Amano’s New Nuclear Complaints, and Points Missed
Although in form it may appear much like others of its ilk in its ambiguity, Yukiya Amano’s latest report is harsher in tone and it makes more direct, yet unproven accusations against Iran. Barring two IAEA expert inspectors from continuing their inspections in Iran, breaking IAEA seals on the low-enriched uranium [LEU] stockpile, and the existence of unrevealed nuclear facilities are Amano’s latest complaints.
The report addresses and objects to the barring admission of the two IAEA inspectors. It does not seem reasonable though. As a sovereign state, Iran has the right to admit or reject IAEA inspectors for specific reasons. The IAEA, on the other hand, has supported their qualification, claiming that that they are hard to replace.
The IAEA’s nagging has little legal value however, as Iran’s right is acknowledged by the same rules and regulations that the IAEA asserts in its right to inspect Iran’s nuclear facilities. Based on the IAEA charter, the sovereignty of no country should be breached, so Iran has merely actively applied its right to protect its nuclear information and preclude possible leakage of it. Moreover, IAEA inspectors do not have a tenable record when it comes to inspections. Some UNSCOM [United Nations Special Commission] personnel were accused of spying for the CIA during their inspections in Iraq in the 1990s.

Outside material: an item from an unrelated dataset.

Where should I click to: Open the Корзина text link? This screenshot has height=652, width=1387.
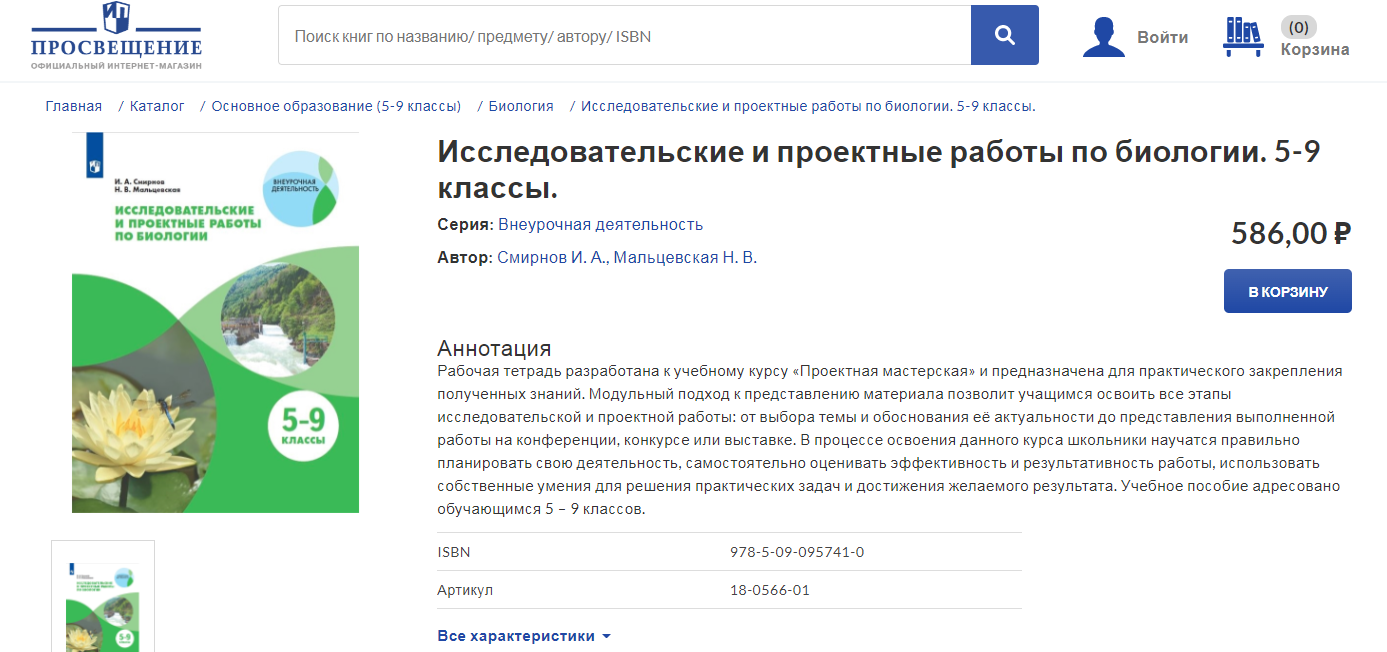[x=1314, y=50]
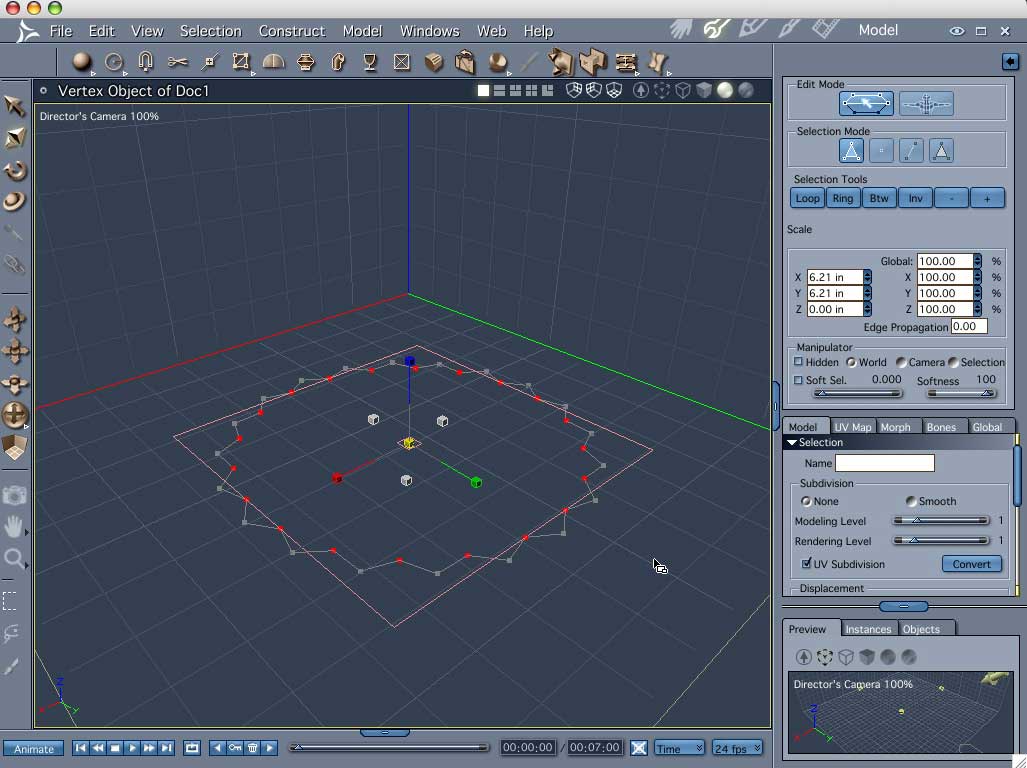Choose the magnifier zoom tool
Image resolution: width=1027 pixels, height=768 pixels.
click(x=13, y=558)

Iran’s suspicion toward certain inspectors should not distress the IAEA. Iran has not charged them with espionage, but has mentioned imprecise reports. From tens of nuclear inspectors who have visited Iran’s nuclear facilities to date, Iran has merely singled out two. The IAEA should stop complaining.
Meanwhile, following the line of his predecessor ElBaradei, Amano states that the nuclear sites open to inspection proves no military activities; nevertheless, the IAEA cannot have the same conviction about facilities it has not been granted access to.

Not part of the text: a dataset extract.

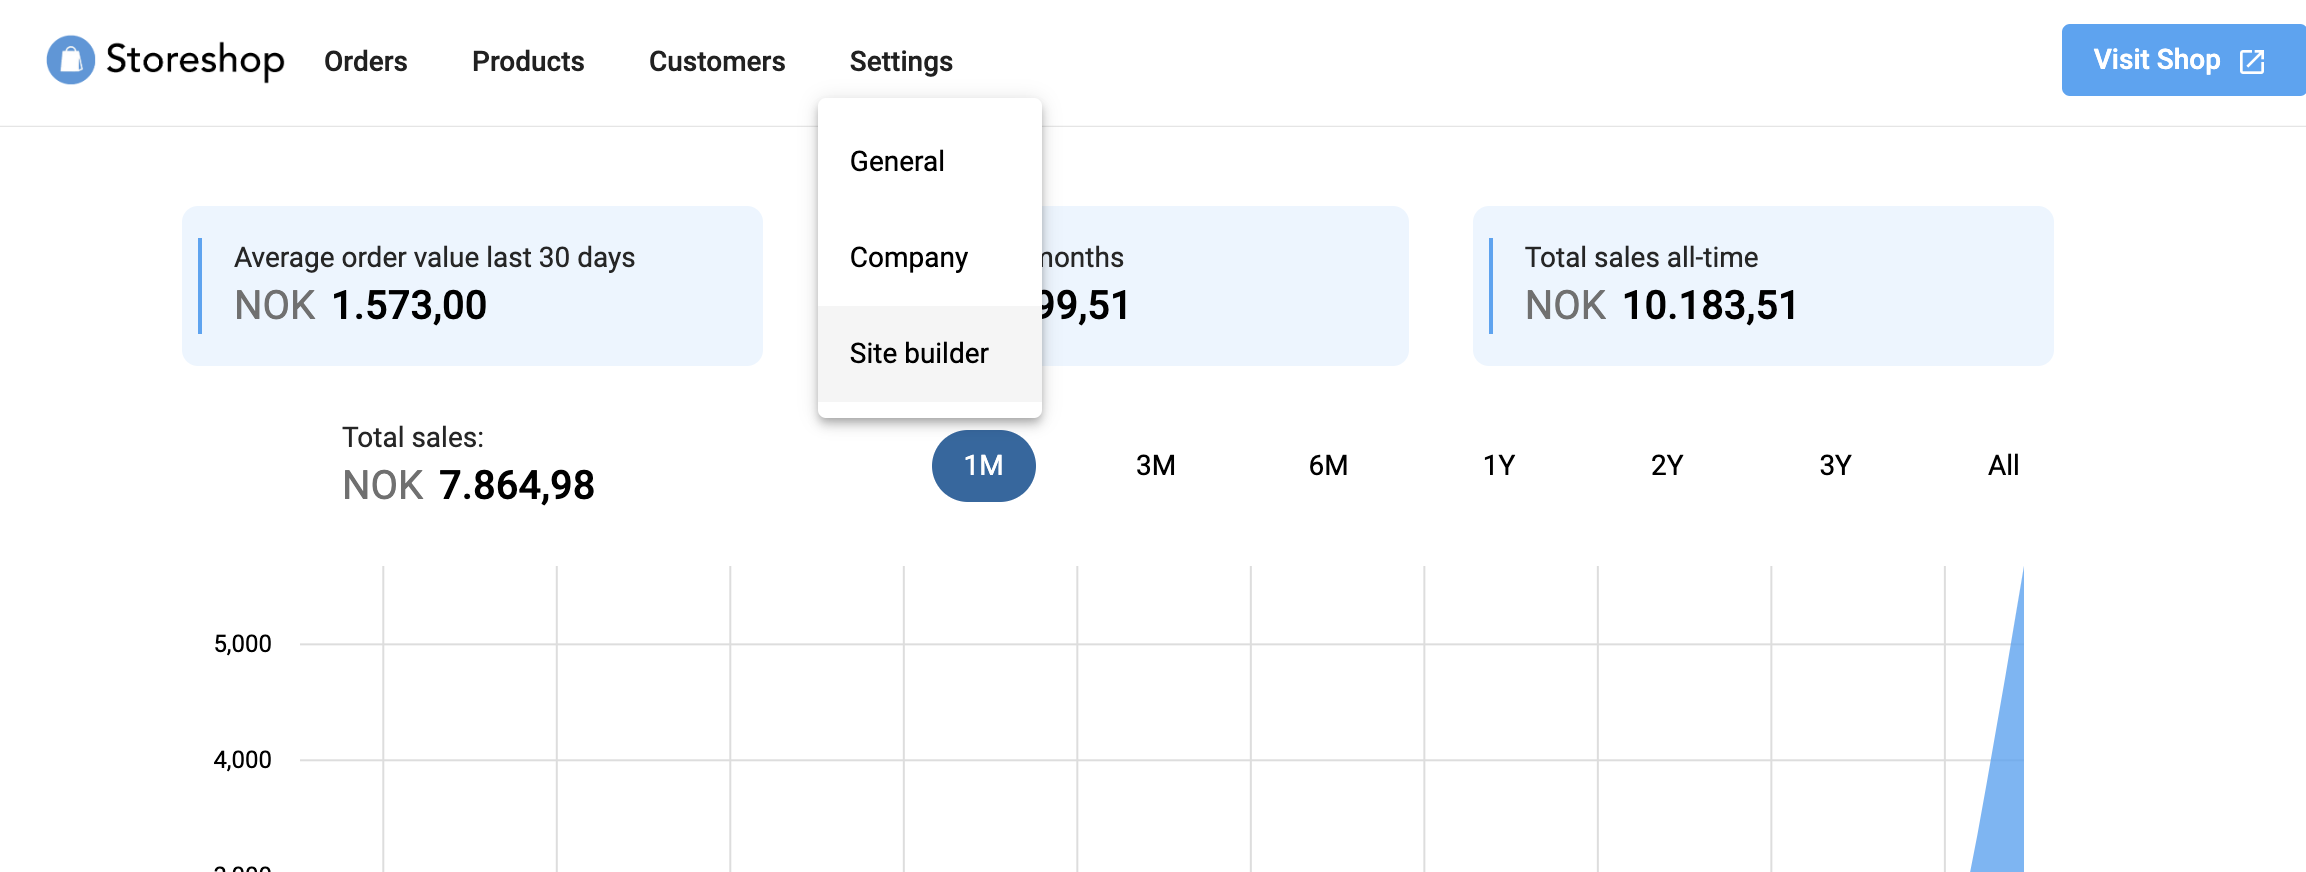Go to the Products section
Image resolution: width=2306 pixels, height=872 pixels.
528,61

The IAEA claims that it cannot assure the international community about the non-deviation of Iran’s nuclear program. Thus, it is insisting that Iran ratifies and abides by the Additional Protocol. Although optional, signing the protocol has been the IAEA’s earnest demand ever since the country came under accusation.
The UN nuclear watchdog is also concerned about unannounced nuclear facilities. In such cases, like the Fordo nuclear site near the city of Qom in central Iran, Tehran argues that nuclear enrichment, its alienable right, can be jeopardized by a likely Israeli assault if the locations of nuclear sites are revealed before their completion. Iran believes there is no need to inform its enemies where and when to attack.

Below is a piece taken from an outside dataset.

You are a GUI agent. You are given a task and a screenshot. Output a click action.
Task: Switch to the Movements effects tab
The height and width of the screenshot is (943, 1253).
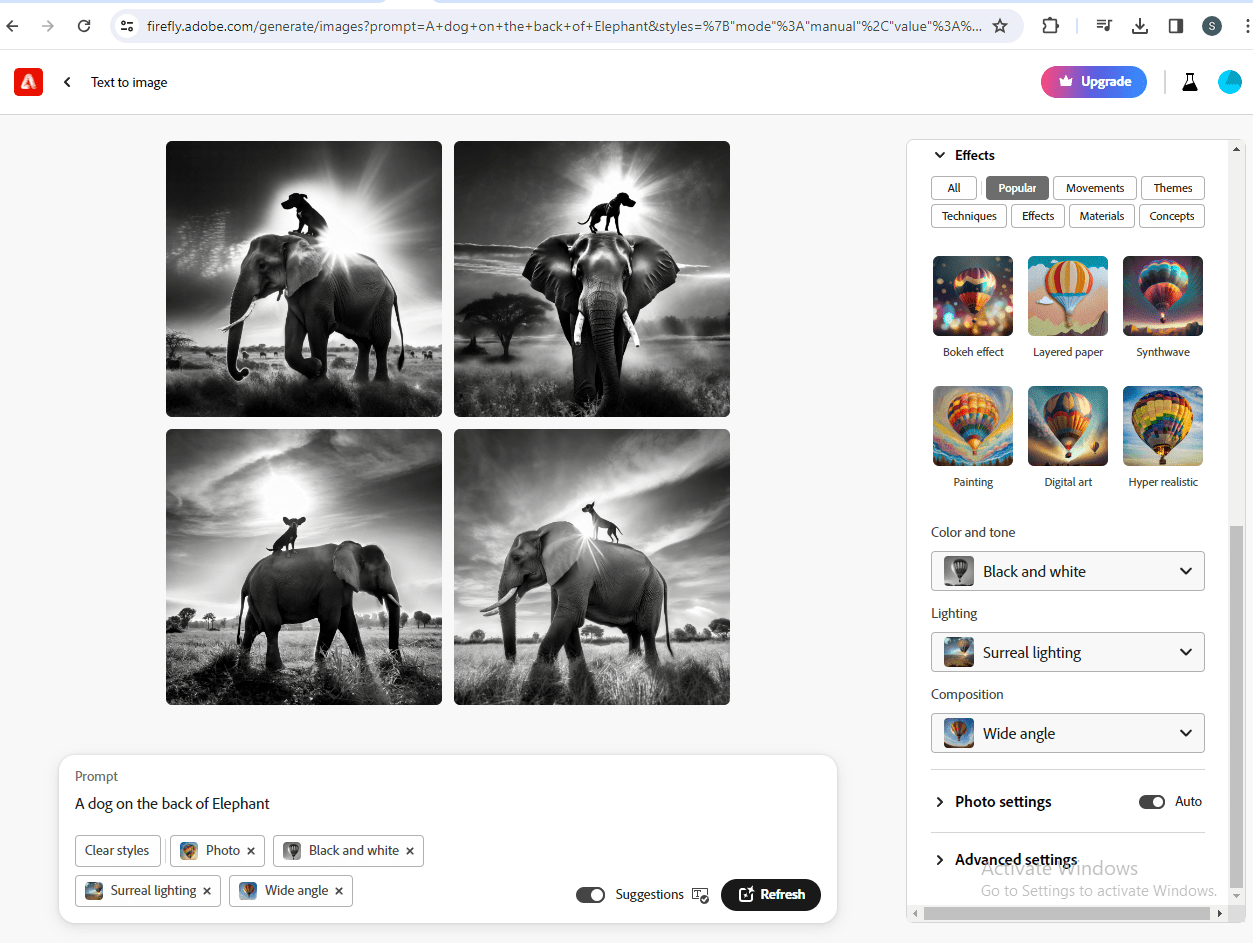1094,188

A basic difference between Iran and the IAEA is a disagreement over the older version of Code 3.1 of IAEA charter. According to the code, 6 months before injection of nuclear material into a nuclear site, the IAEA must be informed. The code has changed however, and the IAEA must now be informed when a decision is made to construct a new nuclear site.
But Iran argues that since it has not ratified the Additional Protocol, it finds no reason to inform the nuclear watchdog. This is the basis of arguments and counter-arguments: the IAEA says that Khatami’s government signed the protocol, and Tehran responds that the parliament has not ratified the agreement—its duty under the constitution in order to make it binding. The IAEA refers to precedents that had no parliamentary confirmation, but Iran believes that the previous erroneous routine should not be necessarily repeated.
We should wait to see what the consequences of the IAEA’s fresh accusations against Iran are. The big difference today is that China and Russia are no longer standing by Iran’s side.
Sadegh Rabbani is former head of Iran’s Organization of Atomic Energy.